In perhaps the clearest sign that a once-favored major development project on St. Charles’ west side is now at odds with vision aldermen have for the site, officials attacked the premise of the Corporate Reserve plan for the first time Monday night.

Corporate Reserve was originally going to bring large office space and a mix of retail on the western border of the city along Main Street. But developers came to the table with a new plan in November, saying market conditions favored a rental housing project for the 50-acre site over the original plan.

While that kind of plan revision runs afoul of the city’s comprehensive plan — the document that guides city planning — aldermen focused most of their criticism on the density of the planned rental housing.

So, in July, the developers reduced the number of apartments from 407 to 331, but aldermen said that was still too many. On Monday, developers returned to the city council with a plan that reduced the rental housing to 317 units and lowered the height of two of the buildings.

City officials are also in the middle of revising the comprehensive plan. The current plan includes the mix of office and retail in the original plan. Neighbors to the site have also continuously knocked the plan. With those two pressures, aldermen said they’ve started to wonder if a lot of apartments is really a good idea.

Alderman Dan Stellato said that looking at the owner-occupied housing and office space that surrounds the site, he has a hard time understanding how dense rental housing fits in.

“Owner-occupied is the key,” Stellato said. “You can go down the list and say there is no market for that, but there’s no market for almost anything right now. We’re looking years out. There has to be a compelling reason to change the comprehensive plan. I don’t have that reason yet.”

The development team tried to convince aldermen that there would still be 100,000 square feet of space on the site that could be used for office or retail space, even with the apartments. The team believes that would be plenty of room to address any demand in the near future for that kind of development. But the office space versus rental housing debate is just one of the major obstacles Corporate Reserve developers face.

A lingering concern from July’s meeting is the amount of money the developers want to pay the city in trade for not including any affordable housing in the project.

The city’s formula indicates the developers should pay $4.8 million, but the development team is offering $2.3 million.

That’s $2.8 million short, but the developers have indicated paying the full sum would take too much of the profit out of the project to make it worth doing.

“I have a relatively large issue with that,” Alderman Cliff Carrignan said of excusing the remaining $2.8 million. “To start cutting one-off deals on the (affordable) housing will gut the ordinance.”

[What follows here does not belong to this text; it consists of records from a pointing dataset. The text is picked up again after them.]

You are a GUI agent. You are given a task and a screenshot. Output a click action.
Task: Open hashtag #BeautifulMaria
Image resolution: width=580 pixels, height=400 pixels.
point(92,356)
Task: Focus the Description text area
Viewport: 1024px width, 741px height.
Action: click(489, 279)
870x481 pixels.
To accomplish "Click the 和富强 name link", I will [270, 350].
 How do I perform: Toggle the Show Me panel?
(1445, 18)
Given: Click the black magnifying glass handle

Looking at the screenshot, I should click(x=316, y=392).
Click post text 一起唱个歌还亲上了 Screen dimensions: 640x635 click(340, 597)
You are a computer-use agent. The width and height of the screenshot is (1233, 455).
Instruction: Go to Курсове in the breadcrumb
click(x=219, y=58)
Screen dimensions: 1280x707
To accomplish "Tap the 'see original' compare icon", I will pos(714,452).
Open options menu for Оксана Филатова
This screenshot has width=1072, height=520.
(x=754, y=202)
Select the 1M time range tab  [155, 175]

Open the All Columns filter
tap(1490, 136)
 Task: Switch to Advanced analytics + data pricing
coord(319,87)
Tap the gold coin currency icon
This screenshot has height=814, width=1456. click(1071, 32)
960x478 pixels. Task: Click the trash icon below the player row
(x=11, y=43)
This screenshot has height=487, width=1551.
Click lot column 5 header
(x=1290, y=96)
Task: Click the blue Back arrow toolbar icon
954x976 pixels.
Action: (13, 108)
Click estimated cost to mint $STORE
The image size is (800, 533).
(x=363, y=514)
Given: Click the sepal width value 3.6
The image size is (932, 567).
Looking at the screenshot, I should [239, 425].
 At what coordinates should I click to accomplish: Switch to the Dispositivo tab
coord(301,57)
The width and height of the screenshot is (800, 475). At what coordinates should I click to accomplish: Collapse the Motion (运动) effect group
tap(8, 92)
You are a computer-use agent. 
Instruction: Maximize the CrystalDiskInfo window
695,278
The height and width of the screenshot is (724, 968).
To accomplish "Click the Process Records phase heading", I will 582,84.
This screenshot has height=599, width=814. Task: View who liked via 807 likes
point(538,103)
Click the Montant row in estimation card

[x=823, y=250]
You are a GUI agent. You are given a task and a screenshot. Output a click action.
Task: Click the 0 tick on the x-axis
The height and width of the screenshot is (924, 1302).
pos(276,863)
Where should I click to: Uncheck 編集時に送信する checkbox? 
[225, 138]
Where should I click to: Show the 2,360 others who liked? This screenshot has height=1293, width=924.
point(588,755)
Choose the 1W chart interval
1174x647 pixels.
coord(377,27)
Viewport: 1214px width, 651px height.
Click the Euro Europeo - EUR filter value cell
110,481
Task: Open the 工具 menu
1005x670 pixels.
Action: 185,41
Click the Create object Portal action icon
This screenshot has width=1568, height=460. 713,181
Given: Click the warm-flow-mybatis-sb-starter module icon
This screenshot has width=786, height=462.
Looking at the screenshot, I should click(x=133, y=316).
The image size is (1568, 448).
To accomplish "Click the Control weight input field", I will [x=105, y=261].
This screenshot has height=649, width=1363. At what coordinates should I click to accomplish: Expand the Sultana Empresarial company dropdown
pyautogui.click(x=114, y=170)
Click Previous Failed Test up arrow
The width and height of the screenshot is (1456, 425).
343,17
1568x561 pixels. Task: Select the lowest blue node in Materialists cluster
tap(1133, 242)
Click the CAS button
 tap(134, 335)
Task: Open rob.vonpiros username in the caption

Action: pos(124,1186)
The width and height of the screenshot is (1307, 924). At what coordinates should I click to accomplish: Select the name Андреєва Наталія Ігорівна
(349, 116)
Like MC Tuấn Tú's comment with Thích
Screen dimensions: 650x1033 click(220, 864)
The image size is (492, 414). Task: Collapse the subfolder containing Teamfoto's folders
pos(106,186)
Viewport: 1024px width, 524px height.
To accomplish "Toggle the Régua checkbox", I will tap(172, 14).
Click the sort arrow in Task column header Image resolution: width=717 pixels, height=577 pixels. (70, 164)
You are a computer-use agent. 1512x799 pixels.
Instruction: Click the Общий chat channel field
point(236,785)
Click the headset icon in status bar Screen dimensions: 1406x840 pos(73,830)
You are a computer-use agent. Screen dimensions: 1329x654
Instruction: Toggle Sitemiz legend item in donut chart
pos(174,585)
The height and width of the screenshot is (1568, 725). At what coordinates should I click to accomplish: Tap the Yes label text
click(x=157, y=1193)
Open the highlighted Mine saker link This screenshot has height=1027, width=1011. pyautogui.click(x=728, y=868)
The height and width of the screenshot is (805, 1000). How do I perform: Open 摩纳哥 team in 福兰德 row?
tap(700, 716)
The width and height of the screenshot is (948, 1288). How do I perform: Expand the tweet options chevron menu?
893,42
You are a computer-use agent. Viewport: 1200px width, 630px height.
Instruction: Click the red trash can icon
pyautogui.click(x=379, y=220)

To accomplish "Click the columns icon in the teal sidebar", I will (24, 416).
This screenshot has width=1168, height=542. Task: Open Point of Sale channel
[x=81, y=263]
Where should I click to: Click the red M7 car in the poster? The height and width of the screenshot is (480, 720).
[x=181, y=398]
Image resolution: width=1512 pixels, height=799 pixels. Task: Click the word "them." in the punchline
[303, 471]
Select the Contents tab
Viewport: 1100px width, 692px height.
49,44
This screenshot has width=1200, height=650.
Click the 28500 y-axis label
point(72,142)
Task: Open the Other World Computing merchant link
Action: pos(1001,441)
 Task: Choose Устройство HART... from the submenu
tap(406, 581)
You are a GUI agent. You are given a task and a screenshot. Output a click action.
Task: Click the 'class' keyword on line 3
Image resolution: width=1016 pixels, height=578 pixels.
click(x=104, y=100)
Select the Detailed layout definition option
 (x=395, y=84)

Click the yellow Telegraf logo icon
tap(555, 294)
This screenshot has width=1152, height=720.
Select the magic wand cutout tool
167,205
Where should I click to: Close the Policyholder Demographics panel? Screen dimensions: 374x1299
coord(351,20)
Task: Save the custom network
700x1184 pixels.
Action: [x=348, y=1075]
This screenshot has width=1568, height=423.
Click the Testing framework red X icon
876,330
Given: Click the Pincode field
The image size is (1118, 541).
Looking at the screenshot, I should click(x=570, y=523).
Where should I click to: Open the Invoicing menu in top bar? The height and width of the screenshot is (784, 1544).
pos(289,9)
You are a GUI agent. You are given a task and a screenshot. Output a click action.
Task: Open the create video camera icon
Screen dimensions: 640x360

Aldermen will now engage in a debate about creating a sliding scale for affordable housing payments based on how much affordable housing the city needs at any given time. The goal is for 25 percent of the city housing stock to be affordable. The city currently classifies about 18 percent as affordable. It’s unclear if the sliding scale or any other changes could be applied to the Corporate Reserve plan. The developers will get another shot at wooing aldermen on Sept. 10.